Content starts

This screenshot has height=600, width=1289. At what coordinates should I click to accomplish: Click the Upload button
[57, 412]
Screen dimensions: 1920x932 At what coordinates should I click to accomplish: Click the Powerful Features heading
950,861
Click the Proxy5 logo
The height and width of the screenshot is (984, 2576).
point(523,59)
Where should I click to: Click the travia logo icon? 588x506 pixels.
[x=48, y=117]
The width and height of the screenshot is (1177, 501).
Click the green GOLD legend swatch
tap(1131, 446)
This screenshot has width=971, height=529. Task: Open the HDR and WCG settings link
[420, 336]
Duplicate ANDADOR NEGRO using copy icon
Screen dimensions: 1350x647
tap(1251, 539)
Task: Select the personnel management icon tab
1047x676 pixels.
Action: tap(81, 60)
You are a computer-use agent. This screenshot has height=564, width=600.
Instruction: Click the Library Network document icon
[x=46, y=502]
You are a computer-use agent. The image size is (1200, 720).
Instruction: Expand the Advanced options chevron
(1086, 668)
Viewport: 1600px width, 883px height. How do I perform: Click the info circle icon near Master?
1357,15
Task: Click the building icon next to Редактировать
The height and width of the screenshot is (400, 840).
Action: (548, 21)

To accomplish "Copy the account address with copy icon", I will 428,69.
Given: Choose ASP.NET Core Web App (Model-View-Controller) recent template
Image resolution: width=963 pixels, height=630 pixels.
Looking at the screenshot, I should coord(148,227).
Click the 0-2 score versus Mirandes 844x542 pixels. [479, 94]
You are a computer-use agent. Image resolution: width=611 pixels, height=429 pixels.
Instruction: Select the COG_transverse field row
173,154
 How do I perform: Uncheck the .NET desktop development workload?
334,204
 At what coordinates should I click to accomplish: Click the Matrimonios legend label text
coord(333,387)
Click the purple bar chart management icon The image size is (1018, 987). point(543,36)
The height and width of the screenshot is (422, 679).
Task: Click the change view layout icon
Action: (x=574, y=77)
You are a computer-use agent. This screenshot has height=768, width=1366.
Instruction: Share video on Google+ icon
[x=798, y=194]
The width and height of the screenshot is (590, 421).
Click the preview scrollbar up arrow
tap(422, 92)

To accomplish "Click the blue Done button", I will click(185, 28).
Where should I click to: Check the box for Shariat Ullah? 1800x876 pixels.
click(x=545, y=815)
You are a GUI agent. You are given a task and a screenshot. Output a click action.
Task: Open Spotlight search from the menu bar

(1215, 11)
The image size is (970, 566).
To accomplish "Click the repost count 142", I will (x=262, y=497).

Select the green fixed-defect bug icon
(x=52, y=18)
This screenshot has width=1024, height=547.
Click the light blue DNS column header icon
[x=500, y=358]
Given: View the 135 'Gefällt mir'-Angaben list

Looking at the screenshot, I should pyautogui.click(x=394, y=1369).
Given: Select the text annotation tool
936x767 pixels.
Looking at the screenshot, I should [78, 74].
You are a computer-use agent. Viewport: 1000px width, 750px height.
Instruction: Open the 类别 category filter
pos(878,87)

Content ends

**Assigned task**
Copy out every record again, letter for letter.

**Answer for the task**
This screenshot has height=600, width=1289. At what coordinates should I click to accomplish: Click the Upload button
[57, 412]
Screen dimensions: 1920x932 At what coordinates should I click to accomplish: Click the Powerful Features heading
950,861
Click the Proxy5 logo
The height and width of the screenshot is (984, 2576).
point(523,59)
Where should I click to: Click the travia logo icon? 588x506 pixels.
[x=48, y=117]
The width and height of the screenshot is (1177, 501).
Click the green GOLD legend swatch
tap(1131, 446)
This screenshot has width=971, height=529. Task: Open the HDR and WCG settings link
[420, 336]
Duplicate ANDADOR NEGRO using copy icon
Screen dimensions: 1350x647
tap(1251, 539)
Task: Select the personnel management icon tab
1047x676 pixels.
Action: tap(81, 60)
You are a computer-use agent. This screenshot has height=564, width=600.
Instruction: Click the Library Network document icon
[x=46, y=502]
You are a computer-use agent. The image size is (1200, 720).
Instruction: Expand the Advanced options chevron
(1086, 668)
Viewport: 1600px width, 883px height. How do I perform: Click the info circle icon near Master?
1357,15
Task: Click the building icon next to Редактировать
The height and width of the screenshot is (400, 840).
Action: (548, 21)

To accomplish "Copy the account address with copy icon", I will 428,69.
Given: Choose ASP.NET Core Web App (Model-View-Controller) recent template
Image resolution: width=963 pixels, height=630 pixels.
Looking at the screenshot, I should coord(148,227).
Click the 0-2 score versus Mirandes 844x542 pixels. [479, 94]
You are a computer-use agent. Image resolution: width=611 pixels, height=429 pixels.
Instruction: Select the COG_transverse field row
173,154
 How do I perform: Uncheck the .NET desktop development workload?
334,204
 At what coordinates should I click to accomplish: Click the Matrimonios legend label text
coord(333,387)
Click the purple bar chart management icon The image size is (1018, 987). point(543,36)
The height and width of the screenshot is (422, 679).
Task: Click the change view layout icon
Action: (x=574, y=77)
You are a computer-use agent. This screenshot has height=768, width=1366.
Instruction: Share video on Google+ icon
[x=798, y=194]
The width and height of the screenshot is (590, 421).
Click the preview scrollbar up arrow
tap(422, 92)

To accomplish "Click the blue Done button", I will click(185, 28).
Where should I click to: Check the box for Shariat Ullah? 1800x876 pixels.
click(x=545, y=815)
You are a GUI agent. You are given a task and a screenshot. Output a click action.
Task: Open Spotlight search from the menu bar

(1215, 11)
The image size is (970, 566).
To accomplish "Click the repost count 142", I will (x=262, y=497).

Select the green fixed-defect bug icon
(x=52, y=18)
This screenshot has width=1024, height=547.
Click the light blue DNS column header icon
[x=500, y=358]
Given: View the 135 'Gefällt mir'-Angaben list

Looking at the screenshot, I should pyautogui.click(x=394, y=1369).
Given: Select the text annotation tool
936x767 pixels.
Looking at the screenshot, I should [78, 74].
You are a computer-use agent. Viewport: 1000px width, 750px height.
Instruction: Open the 类别 category filter
pos(878,87)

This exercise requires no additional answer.